Thursday, July 15, 2021

There’s nothing illegal about paying employees a “day rate,” as long as you also pay an overtime premium for overtime hours


Here's how the president of Fusion Japanese Steakhouse describes the manner in which his company (unlawfully) pays its kitchen staff:
I pay a teriyaki chef $120 per day. He worked ten hours—ten hours a day. So here’s how to calculate it. He works ten hours a day at $120 a day. I divide it by hours, and it’s $10.97 per hour. If he works overtime, it will be $16.20 overtime pay. So $120 a day, I have it covered because it was way past—way beyond $7.25 minimum wage rate. So I take consideration of the industry standard, you know. So either it is for teriyaki chef, it is $120 or $120 per day.
In other words, as the court correctly surmised in Walsh v. Fusion Japanese Steakhouse, the employer "works backward to calculate the hourly rate of the employees based on the day rate." That backward calculation, however, to jerry-rig an hourly rate plus and overtime rate to arrive at the agreed-upon day rate, is not legal.

The Department of Labor, in its regulations interpreting the Fair Labor Standards Act, explains the correct manner in which an employer must calculate an overtime premium based on a flat day rate.
If the employee is paid a flat sum for a day's work or for doing a particular job, without regard to the number of hours worked in the day or at the job, and if he receives no other form of compensation for services, his regular rate is determined by totaling all the sums received at such day rates or job rates in the workweek and dividing by the total hours actually worked. He is then entitled to extra half-time pay at this rate for all hours worked in excess of 40 in the workweek.

In other words, if you assume the same $120 per day rate over a five-day workweek, the employee would earn a total of $600 in straight time wages for that workweek. If, for example, the employee worked no more than 40 hours that week, then that week's pay is perfectly lawful under the FLSA (as long as the effective hourly rate — the total compensation for that week divided by the number of hours worked — is not less than the statutory minimum wage). 

But, if the employee worked more than 40 hours, then the employer must complete one additional calculation and corresponding payment to comply with the FLSA. The employer must pay an additional 0.5 per hour premium to the employee for any hours worked in excess of 40. Thus, using our same hypothetical, if the employee had worked 60 hours that week, his effective hourly rate would be $10 per hour ($600 / 60 hours), and he would be entitled to an additional $5 per hour for each of the 20 hours he worked over 40 that week.
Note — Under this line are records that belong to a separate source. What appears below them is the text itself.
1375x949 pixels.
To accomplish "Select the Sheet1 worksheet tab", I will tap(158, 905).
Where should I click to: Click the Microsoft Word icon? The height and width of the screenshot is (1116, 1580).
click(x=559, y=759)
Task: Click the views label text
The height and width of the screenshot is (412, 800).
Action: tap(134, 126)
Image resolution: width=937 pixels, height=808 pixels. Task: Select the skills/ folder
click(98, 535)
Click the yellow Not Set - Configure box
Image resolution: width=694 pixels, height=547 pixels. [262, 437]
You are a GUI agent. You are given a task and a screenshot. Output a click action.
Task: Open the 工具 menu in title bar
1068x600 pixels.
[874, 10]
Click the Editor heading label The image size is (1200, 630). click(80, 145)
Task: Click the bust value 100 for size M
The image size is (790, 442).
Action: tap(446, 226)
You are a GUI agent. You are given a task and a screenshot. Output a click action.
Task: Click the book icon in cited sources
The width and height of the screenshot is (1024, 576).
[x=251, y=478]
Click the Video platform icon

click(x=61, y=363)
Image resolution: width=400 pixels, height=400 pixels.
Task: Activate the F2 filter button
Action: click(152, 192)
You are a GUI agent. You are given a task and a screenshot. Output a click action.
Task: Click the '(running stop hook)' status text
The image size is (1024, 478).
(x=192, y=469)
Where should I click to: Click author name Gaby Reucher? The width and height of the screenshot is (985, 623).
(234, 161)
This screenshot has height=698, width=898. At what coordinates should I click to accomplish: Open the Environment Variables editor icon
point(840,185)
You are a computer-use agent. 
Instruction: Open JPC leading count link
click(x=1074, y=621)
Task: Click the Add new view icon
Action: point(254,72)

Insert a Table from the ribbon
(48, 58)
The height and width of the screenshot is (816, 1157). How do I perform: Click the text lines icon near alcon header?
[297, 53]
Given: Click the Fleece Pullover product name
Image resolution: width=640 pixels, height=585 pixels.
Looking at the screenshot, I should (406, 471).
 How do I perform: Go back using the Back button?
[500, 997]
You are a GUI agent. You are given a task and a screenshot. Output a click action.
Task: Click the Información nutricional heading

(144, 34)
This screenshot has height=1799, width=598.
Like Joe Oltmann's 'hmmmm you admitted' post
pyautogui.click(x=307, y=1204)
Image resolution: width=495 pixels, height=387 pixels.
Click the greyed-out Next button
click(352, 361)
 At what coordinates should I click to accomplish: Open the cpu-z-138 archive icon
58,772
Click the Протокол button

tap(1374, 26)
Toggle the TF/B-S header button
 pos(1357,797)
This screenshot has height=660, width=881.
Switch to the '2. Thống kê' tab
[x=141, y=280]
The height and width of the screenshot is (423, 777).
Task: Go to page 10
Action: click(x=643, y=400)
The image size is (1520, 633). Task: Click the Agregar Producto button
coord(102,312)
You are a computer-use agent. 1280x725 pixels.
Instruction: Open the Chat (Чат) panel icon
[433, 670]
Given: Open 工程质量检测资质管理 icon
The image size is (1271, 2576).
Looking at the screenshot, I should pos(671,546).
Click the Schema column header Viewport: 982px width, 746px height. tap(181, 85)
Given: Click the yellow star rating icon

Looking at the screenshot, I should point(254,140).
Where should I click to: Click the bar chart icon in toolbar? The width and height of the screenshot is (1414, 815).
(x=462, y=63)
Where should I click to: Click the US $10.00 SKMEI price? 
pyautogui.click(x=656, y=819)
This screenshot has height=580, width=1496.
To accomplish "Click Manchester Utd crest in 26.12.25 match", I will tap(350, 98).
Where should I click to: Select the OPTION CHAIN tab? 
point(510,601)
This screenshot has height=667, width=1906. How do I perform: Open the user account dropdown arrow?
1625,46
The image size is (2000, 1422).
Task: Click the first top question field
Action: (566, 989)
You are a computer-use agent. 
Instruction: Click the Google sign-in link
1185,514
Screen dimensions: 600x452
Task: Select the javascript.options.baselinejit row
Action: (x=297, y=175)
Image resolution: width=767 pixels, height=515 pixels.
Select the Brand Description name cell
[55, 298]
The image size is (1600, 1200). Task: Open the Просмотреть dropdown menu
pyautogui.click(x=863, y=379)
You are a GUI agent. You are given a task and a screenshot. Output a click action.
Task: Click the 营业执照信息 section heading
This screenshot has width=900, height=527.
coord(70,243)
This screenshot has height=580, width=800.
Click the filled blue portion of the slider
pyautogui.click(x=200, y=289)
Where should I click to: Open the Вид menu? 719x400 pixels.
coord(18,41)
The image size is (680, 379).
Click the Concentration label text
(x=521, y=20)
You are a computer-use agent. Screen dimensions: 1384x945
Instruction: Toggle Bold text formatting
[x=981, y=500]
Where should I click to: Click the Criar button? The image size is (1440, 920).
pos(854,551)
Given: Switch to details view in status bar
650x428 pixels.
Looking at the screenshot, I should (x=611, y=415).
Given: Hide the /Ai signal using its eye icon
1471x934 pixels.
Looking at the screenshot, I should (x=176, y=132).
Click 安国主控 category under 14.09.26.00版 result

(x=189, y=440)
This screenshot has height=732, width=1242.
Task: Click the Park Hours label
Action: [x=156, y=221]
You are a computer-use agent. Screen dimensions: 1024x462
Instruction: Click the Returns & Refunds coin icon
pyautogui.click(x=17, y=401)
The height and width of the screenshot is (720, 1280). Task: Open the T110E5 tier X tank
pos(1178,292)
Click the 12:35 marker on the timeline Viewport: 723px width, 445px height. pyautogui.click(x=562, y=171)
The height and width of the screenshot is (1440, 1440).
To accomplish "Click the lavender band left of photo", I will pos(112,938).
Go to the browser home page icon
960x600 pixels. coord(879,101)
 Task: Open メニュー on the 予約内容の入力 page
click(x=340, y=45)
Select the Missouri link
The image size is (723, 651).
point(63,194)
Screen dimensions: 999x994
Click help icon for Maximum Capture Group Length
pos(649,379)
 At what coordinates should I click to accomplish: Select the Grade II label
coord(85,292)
Thus, his employer would owe him $700 that week, not just the $600 day rate.

It all makes sense when you map out the math. But that's the point. You cannot ignore the math when calculating the pay owed to a non-exempt employee. Otherwise, the math you'll end up doing will include calculations of liquidated damages and attorneys' fees, which is always way more costly than just paying your employees correctly in the first place.